- Task prompt -
Once the line containing "Viewport: 450px width, 433px" is found in the entries below, reproduce it and every line after it, stopping at and including the line containing "This screenshot has height=598, width=1000."; reproduce nothing else, and keep each line exact.

- Stored data -
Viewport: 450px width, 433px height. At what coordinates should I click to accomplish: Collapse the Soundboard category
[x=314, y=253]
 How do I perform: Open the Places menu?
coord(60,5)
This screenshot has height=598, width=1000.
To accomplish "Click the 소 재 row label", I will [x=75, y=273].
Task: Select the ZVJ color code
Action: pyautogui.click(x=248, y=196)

--

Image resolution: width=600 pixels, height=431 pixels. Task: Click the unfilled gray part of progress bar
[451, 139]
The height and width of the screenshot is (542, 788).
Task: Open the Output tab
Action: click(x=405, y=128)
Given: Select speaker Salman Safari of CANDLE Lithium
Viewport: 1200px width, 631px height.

* * *

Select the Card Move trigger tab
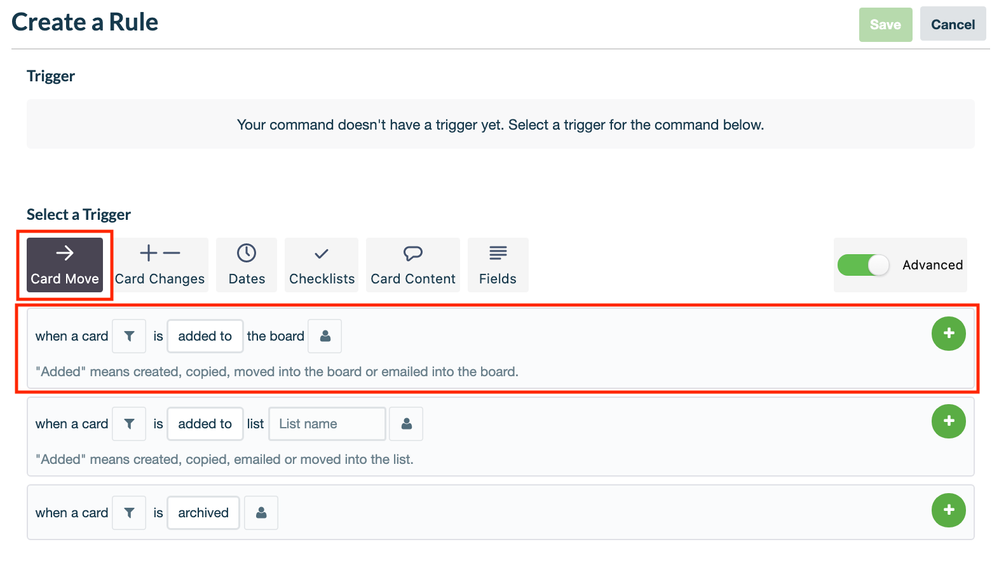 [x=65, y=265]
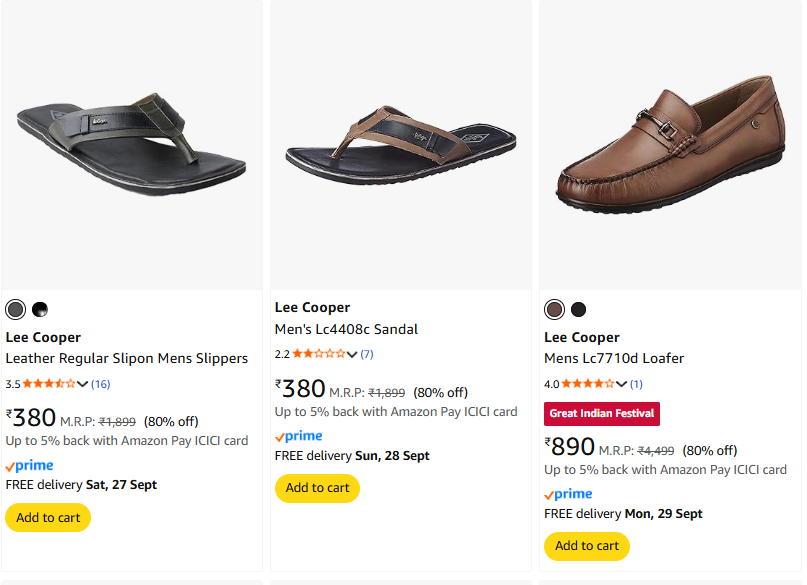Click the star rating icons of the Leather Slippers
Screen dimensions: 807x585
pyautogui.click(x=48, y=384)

- Answer space -
Viewport: 450px width, 433px height. At what coordinates should I click to accomplish: Collapse the Soundboard category
[x=314, y=253]
 How do I perform: Open the Places menu?
coord(60,5)
This screenshot has height=598, width=1000.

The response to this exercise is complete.